There’s a peculiar torture humans have inflicted on machines lately: show an AI a stick figure of a running person drawn by a four-year-old, and ask it why those three wobbly lines mean “running.” The machine, which can identify a golden retriever from 2,000 pixels with 99.7% confidence, suddenly stammers.
Judy Fan noticed this. And she turned it into a research program.

The Embarrassing Gap
Fan’s lab works on something called visual abstraction — the strange human talent for stripping an object down to its barest semantic bones and still communicating it perfectly. Her benchmark, SA (Sketch Abstraction), quantifies this with a metric called Portion of Strokes: the fewer strokes a drawing uses relative to a canonical version, the more abstract it is.
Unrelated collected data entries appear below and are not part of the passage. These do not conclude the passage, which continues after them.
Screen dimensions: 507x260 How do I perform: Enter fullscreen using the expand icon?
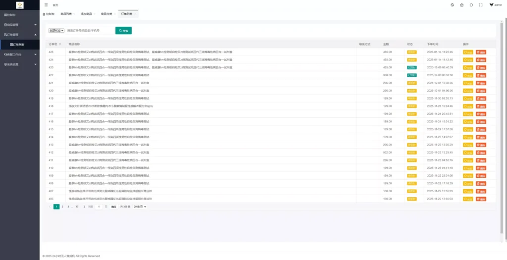click(480, 4)
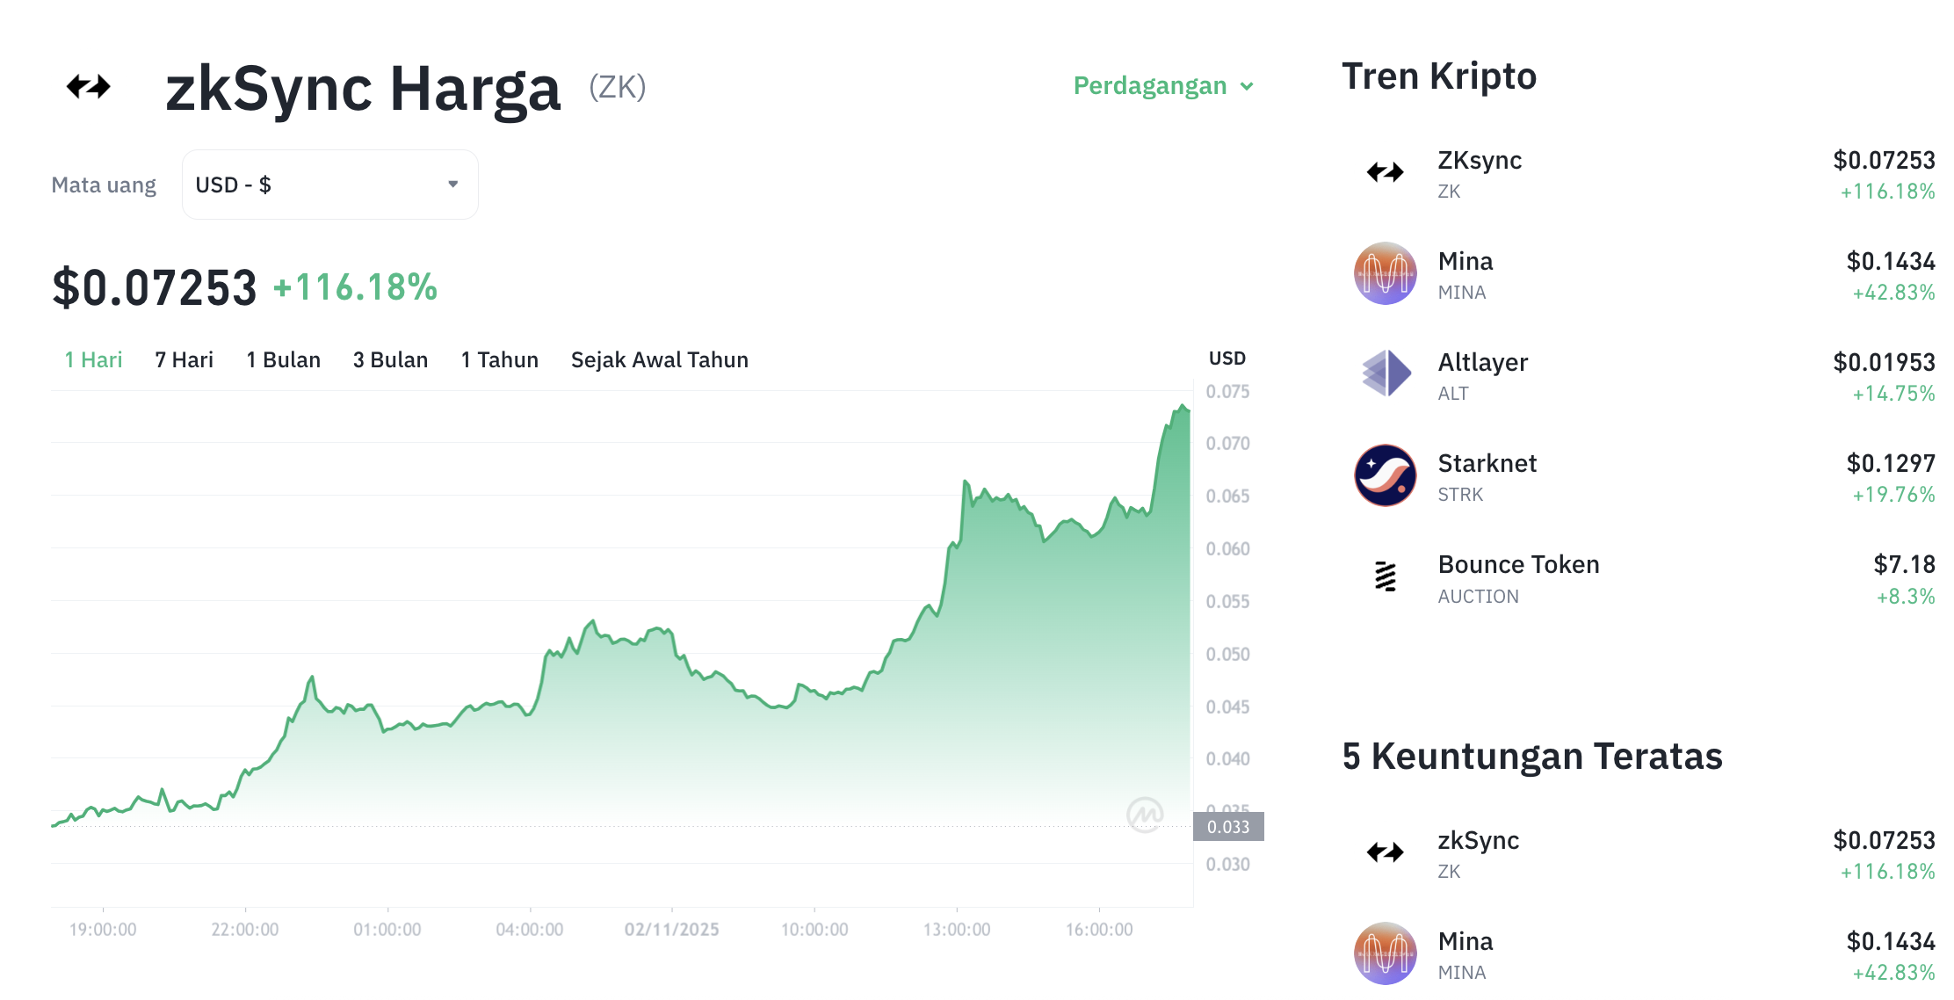
Task: Toggle the 1 Hari range selection
Action: pyautogui.click(x=92, y=359)
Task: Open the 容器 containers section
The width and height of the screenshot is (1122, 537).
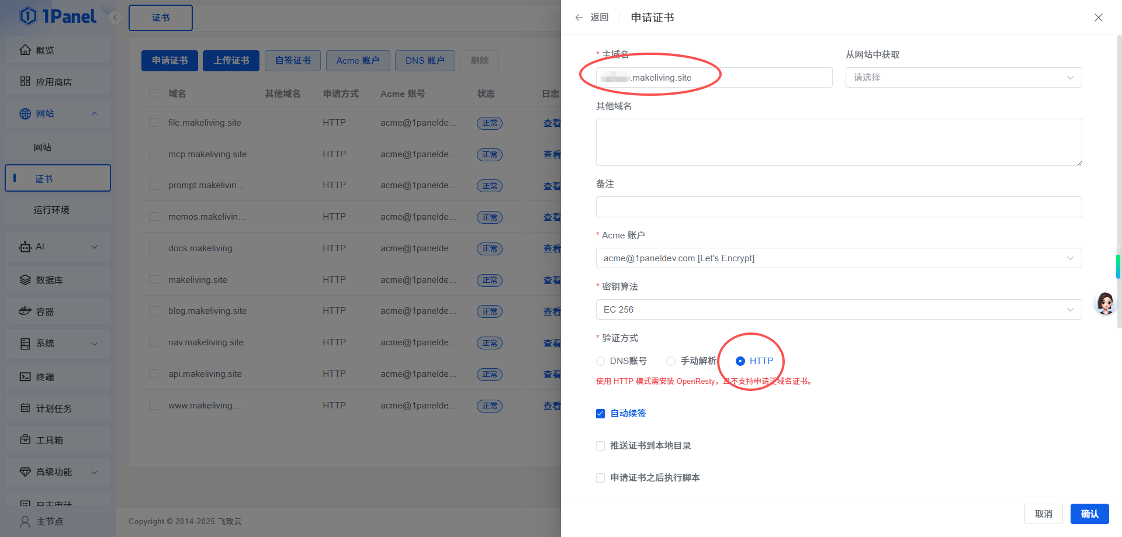Action: click(x=44, y=311)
The finding that keeps AI researchers quietly uncomfortable is this: the more abstract a sketch, the worse current vision models perform at explaining it — even when they can technically identify the object. GPT-4V can tell you “that’s a bird.” Ask it why those four lines constitute a bird, and it produces the verbal equivalent of a shrug dressed in academic language.
This is not a hardware problem. It is a reasoning problem. Specifically, it’s a teleological reasoning problem — the kind that asks not “what is this?” but “what was this for?”
The Two-Second Miracle
A human child drawing a bird doesn’t think in pixel distributions. She thinks: I need to convey flight. A curve for the body. A triangle for the beak. Done. The drawing encodes purpose, not appearance. Each stroke is a decision about what matters.
This is what Fan calls the constraint structure of human visual communication. We are exquisitely optimized for high-bandwidth meaning transfer under severe resource constraints — four seconds, three strokes, one piece of paper — because evolution didn’t give us a GPU cluster. We got 86 billion neurons and had to be clever.
AI, meanwhile, has the GPU cluster and still can’t figure out why a squiggle means “angry.”
The Research Moat — And Its Expiration Date
Here’s where it gets strategically interesting. Fan’s lab is effectively writing an owner’s manual for human cognition — documenting precisely where and how humans deviate from what an optimal statistical reasoner would do. This is genuinely valuable research, because AI systems trained on correct-answer distributions can’t infer the architecture of human error from first principles.
But this moat has a half-life.
The uncomfortable second-order thought: if AI eventually processes enough behavioral data — not just images, but the full trace of human drawing decisions, hesitations, revisions, and errors — it can reconstruct the distribution of human mistakes empirically. At that point, the owner’s manual stops being proprietary.
The researchers who survive this transition will be the ones who understand why human cognition works the way it does at a mechanistic level, not just that it deviates from the machine’s output. Documenting the gap is phase one. Explaining the mechanism is the defensible position.
Why I Find This Personally Unsettling
I spent years building interfaces for humans. Frontend engineering is, at its core, an applied theory of how humans parse visual information under cognitive load. Every design decision I ever made was an implicit claim about what people notice, what they ignore, and why.
Now I’m in education research, which is another domain that runs on the same substrate: understanding how human minds represent, compress, and transfer knowledge.
Fan’s work suggests that the most durable research positions lie precisely at this intersection — not “AI does X” or “humans do Y,” but the careful, empirical documentation of the gap between them, and eventually, the explanation of that gap.
Three brushstrokes that broke the algorithm. That’s the research question worth having.